The Extra Word on … the latest test for tennis & integrity

Updated: February 5, 2015

Welcome to this regular TIW column, highlighting some of the stories and results that have caught the punting eye of our editor-in-chief Sean Callander.


Since we launched The Inside Word just over 12 months ago, I can safely say I’ve learned more about racing and sports than in my previous 25-plus years as a sports reporter/journalist. Sadly, one of those lessons relates to the level of match-fixing, spot-fixing, tanking and point-shaving that occurs at national and international levels across a range of sports and racing.

In recent days, to provide just one example, one of our network of contacts informed us of an impending spot-fixing “opportunity” in a very high-profile T20 cricket match. Three balls were to be delivered in specific order after a ‘signal’ from the bowler was given that the fix was in. We were informed six hours before the first ball was bowled in that match. Due to the laws of defamation in this country, it’s not possible for us to publish full details (and our contact deserves some protection for taking us into his trust).

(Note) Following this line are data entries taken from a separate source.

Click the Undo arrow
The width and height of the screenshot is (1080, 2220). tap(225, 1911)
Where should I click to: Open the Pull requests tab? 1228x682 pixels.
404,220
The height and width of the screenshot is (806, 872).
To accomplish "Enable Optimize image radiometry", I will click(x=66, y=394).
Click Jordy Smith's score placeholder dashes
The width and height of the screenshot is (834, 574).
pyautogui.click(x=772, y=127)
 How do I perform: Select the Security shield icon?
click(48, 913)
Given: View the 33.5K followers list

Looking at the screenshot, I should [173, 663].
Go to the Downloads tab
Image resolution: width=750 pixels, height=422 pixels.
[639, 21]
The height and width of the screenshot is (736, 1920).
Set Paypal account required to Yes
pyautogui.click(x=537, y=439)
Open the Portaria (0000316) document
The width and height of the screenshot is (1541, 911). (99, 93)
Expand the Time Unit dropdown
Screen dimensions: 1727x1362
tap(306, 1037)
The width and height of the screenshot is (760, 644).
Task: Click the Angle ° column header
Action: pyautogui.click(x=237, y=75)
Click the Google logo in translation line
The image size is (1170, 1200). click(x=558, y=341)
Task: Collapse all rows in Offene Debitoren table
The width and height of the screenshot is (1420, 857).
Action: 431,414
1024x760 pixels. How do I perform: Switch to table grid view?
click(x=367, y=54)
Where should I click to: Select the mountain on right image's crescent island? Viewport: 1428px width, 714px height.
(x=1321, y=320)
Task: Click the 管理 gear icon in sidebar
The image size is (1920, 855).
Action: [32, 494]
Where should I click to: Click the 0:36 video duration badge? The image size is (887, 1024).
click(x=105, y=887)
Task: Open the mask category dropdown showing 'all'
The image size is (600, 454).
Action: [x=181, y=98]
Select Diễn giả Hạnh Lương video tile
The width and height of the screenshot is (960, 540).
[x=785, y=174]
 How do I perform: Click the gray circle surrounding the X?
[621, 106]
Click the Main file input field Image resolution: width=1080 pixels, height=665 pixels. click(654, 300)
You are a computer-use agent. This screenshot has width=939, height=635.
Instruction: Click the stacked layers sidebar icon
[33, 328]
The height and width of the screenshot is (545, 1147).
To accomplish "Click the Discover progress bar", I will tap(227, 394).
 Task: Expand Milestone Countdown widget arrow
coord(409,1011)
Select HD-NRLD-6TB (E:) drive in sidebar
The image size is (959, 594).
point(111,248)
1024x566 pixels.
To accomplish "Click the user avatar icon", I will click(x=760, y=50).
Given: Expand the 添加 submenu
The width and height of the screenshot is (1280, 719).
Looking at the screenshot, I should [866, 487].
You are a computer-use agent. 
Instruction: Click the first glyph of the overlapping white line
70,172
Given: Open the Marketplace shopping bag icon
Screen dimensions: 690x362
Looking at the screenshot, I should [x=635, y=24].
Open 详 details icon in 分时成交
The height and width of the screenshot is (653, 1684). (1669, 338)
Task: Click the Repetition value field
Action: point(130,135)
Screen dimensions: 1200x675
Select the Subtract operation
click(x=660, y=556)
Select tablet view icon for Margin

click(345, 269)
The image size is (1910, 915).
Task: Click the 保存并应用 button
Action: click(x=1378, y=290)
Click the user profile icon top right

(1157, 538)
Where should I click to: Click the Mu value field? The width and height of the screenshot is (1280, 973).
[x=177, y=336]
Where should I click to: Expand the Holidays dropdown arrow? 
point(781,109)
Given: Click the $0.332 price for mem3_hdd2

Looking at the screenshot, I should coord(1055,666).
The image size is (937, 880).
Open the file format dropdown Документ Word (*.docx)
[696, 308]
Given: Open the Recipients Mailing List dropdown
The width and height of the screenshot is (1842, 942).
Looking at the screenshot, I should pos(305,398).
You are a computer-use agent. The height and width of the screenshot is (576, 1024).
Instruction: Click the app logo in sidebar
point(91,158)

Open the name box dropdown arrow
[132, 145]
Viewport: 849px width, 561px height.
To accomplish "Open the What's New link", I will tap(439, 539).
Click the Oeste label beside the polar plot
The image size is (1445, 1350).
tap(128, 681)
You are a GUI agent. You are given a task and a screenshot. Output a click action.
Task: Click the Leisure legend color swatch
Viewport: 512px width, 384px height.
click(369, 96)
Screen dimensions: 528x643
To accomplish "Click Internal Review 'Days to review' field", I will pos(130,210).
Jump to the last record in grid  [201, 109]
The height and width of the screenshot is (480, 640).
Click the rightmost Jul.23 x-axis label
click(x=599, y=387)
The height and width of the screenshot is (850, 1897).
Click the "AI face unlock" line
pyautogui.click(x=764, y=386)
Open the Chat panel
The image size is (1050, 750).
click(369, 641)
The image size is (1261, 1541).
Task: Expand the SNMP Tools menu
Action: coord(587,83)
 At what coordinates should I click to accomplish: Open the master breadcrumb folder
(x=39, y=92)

That brings us to the case of world No. 174 tennis player Denys Molchanov. Two days ago, the Ukrainian faced Argentine Agustin Velotti in the first round of an ATP Challenger event in Dallas, Texas. Compared to the Australian Open that has wrapped up two days previous, prizemoney for the winner of this tournament was just $14,400 while only $1040 was on offer for first round losers.

According to Pinnacle Sports, the market opened with Molchanov favoured to win the match at a price of $1.63, which converts to a 61% chance of victory. By the time it closed, Molchanov had drifted to $1.77 but that was hardly setting off alarm bells. The first concern was raised in a tennis chatroom when it was questioned why Molchanov immediately shot out to a price of $2.36, with little response from the market.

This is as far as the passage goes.